Advisers say the president pulled back from proposed restrictions intended to curb teenage vaping after he was warned of the political fallout among voters.
It was a swift and bold reaction to a growing public health crisis affecting teenagers. Seated in the Oval Office in September, President Trump said he was moving to ban the sale of most flavored e-cigarettes as vaping among young people continued to rise.
“We can’t have our kids be so affected,” Mr. Trump said. The first lady, Melania Trump, who rarely involves herself publicly with policy announcements in the White House, was there, too. “She’s got a son,” Mr. Trump noted, referring to their teenager, Barron. “She feels very strongly about it.”
But two months later, under pressure from his political advisers and lobbyists to factor in the potential pushback from his supporters, Mr. Trump has resisted moving forward with any action on vaping, while saying he still wants to study the issue.
Even a watered-down ban on flavored e-cigarettes that exempted menthol, which was widely expected, appears to have been set aside, for now.

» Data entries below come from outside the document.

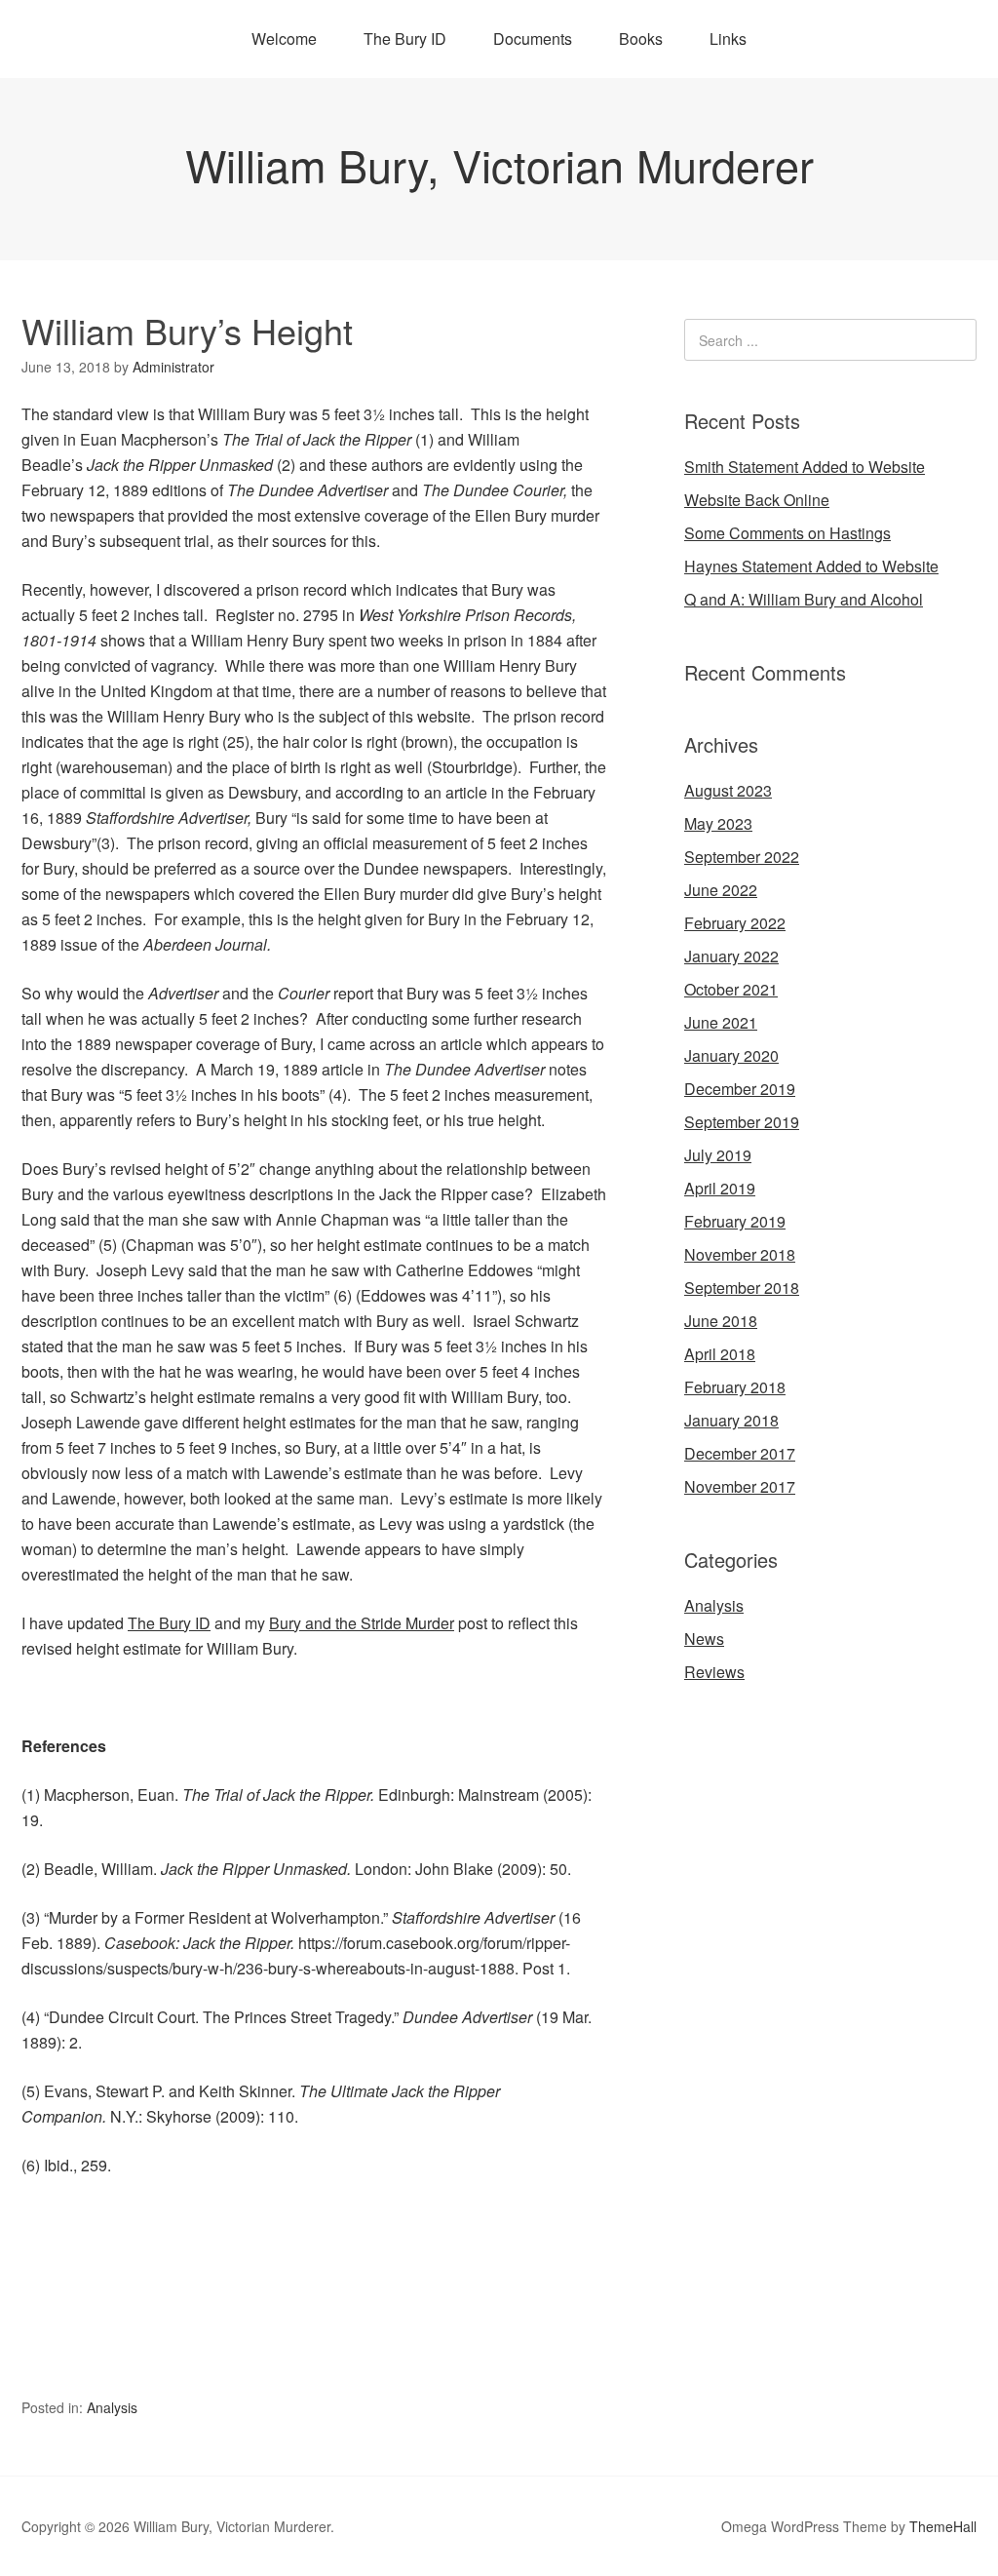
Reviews (714, 1671)
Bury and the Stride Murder (361, 1623)
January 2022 (731, 956)
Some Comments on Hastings (787, 533)
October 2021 (731, 989)
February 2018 (735, 1387)
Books (641, 38)
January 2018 (731, 1420)
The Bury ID (405, 38)
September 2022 (741, 856)
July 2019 (717, 1155)
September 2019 (741, 1122)
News (704, 1638)
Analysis (112, 2407)
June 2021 (720, 1022)
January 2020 (731, 1055)
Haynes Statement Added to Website (811, 566)
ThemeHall (943, 2526)
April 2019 (719, 1188)
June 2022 (720, 889)
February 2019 (735, 1221)
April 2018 (719, 1354)
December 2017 (739, 1453)
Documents (532, 38)
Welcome (284, 38)
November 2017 (739, 1486)
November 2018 (739, 1254)
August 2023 (728, 790)
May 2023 (718, 823)
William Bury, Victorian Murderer (499, 164)
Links (728, 38)
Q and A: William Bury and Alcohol (803, 599)
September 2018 (741, 1287)
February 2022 (735, 923)
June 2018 (720, 1320)
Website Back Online (756, 499)
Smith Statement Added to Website (804, 466)
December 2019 (739, 1088)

On a flight on Nov. 4, while traveling to a political rally in Kentucky, Mr. Trump was swayed by the advisers who warned him of political repercussions to any sweeping restrictions. Reviewing talking points on the ban aboard the plane with advisers, Mr. Trump decided to cancel the administration’s rollout of an announcement, which included a news conference that Alex M. Azar II, the health and human services secretary, was planning to hold on the issue the next day. Instead, another meeting was proposed.
The discussion aboard the Nov. 4 flight was first reported by The Washington Post.
White House officials pushing for action were still holding out hope that there would be an announcement of a ban on flavored e-cigarettes, with an exemption for menthol, last week.
Annie Karni, Maggie Haberman and Sheila Kaplan – New York Times – November 17, 2019.